What makes this situation unfamiliar in the US is that domestic production of oil as light as Bakken had nearly disappeared before the techniques of precision horizontal drilling and hydraulic fracturing were applied to the Bakken shale and similar "source rock" deposits. (Note: High vapor pressures are characteristic of the naturally-occurring mix of hydrocarbons in very light crudes, rather than a result of the "fracking" process.) Nor is the reported vapor pressure for Bakken or Eagle Ford crude higher than that of gasoline, a product that is federally certified for transportation in the same DOT-111 tank cars that carry crude oil.

The variability of the vapor pressure data that the Journal's reporters identified for Bakken crude may result from another unfamiliar feature of such "light tight oil". Crude produced from conventional reservoirs, which are much more porous than the Bakken shale, tends to be relatively homogeneous. However, because the Bakken and other shales are so much less porous, limiting diffusion within the source rock reservoir, the composition of their liquids can vary much more between wells.

In any case, vapor pressure isn't the preferred measure of fuel flammability. Actual rail cargo classifications are based on flash point and initial boiling point. These routine quality tests aren't included in Capline's publicly available data. PHMSA initiated "Operation Classification" to ensure that manifests and tank car placards for crude oil shipments accurately reflect the potential hazards of each cargo, based on such measurements. The agency has determined that it hasn't always been done consistently, and DOT issued another emergency order requiring shippers to test oil for proper classification.

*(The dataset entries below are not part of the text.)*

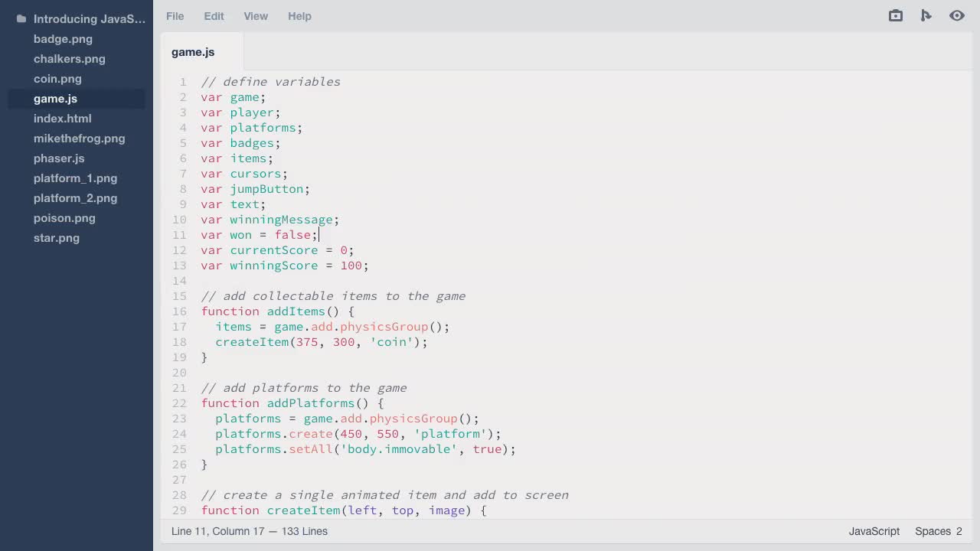Open the View menu
This screenshot has width=980, height=551.
coord(256,15)
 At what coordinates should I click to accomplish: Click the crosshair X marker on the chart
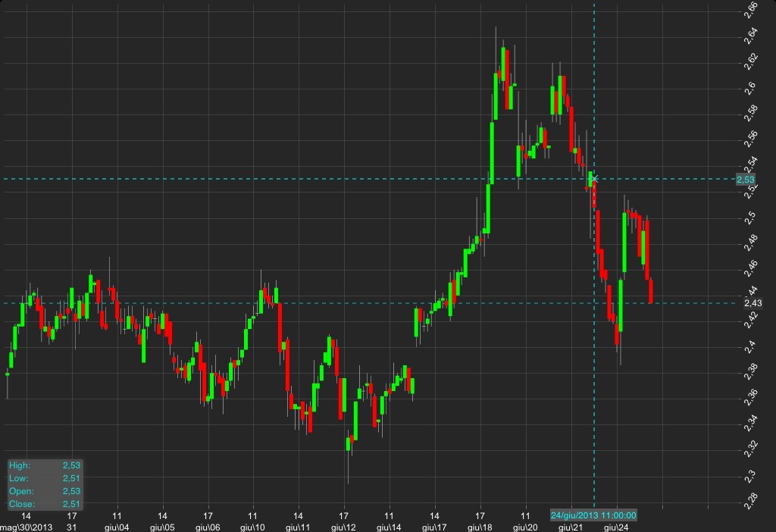click(594, 179)
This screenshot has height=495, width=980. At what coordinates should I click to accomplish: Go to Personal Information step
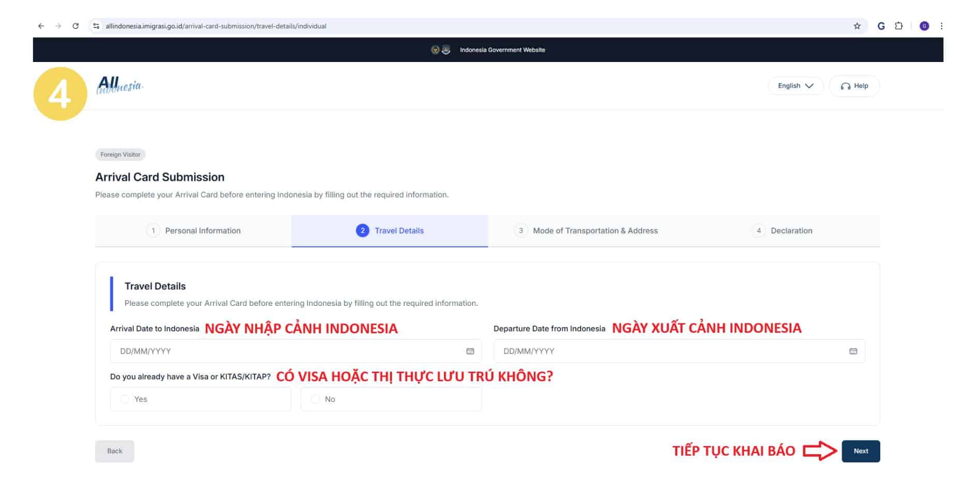pyautogui.click(x=194, y=231)
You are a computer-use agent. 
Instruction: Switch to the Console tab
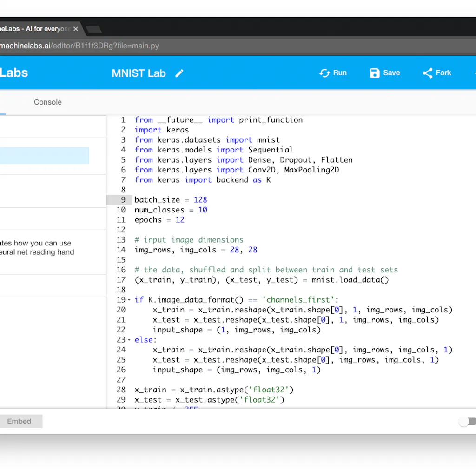pos(47,102)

As mentioned in an oil-by-rail webinar yesterday, hosted by Argus Media, assigning the proper classification to oil shipments may seem like a bureaucratic concern--it doesn't necessarily affect the tank car type chosen to transport the crude--but it can have a significant impact on operational factors such as routing and the notification of first responders along the route.

There's no quick and simple way to make the transportation of crude oil by rail as safe as hauling a dry bulk cargo like grain. Tank car fleets can't be replaced overnight, not just because of the cost involved, but due to limited manufacturing capacity. However, in the meantime significant improvements can be achieved through a combination of government attention and sustained industry initiatives. Since the new crude streams traveling by rail play a key role in increasing North America's energy security, this is in the interest of everyone involved--producers, shippers, railroads, and not least the communities through which this oil travels.

A different version of this posting was previously published on the website of Pacific Energy Development Corporation.
 

Tuesday, March 11, 2014

Will Shale Oil Growth Lead to New US Refineries?

  • The revival of US oil production is spurring new investments in refineries, including the restart or new construction of small refineries near these resources.
  • How well such investments perform will depend on both the longevity of shale oil production and policies concerning its export.
An article on the revival of some mothballed US oil refineries and the possible construction of new ones provided yet another indication of industry confidence that record growth in oil production from US shale deposits isn't just a temporary phenomenon.  Refineries--even small ones--aren't usually quick-return investments. Restarting one or building a new one requires a positive view of future feedstock availability, product demand and other uncertainties.

The number of US refineries has fallen steadily, from 301 in 1982 to 143 last year. Because this mainly involved the retirement of smaller, less efficient facilities, while larger refineries "de-bottlenecked" or expanded, US refinery capacity actually grew over this period. It's generally cheaper to expand an existing facility, leveraging its infrastructure and experienced staff, than building a "grassroots" facility.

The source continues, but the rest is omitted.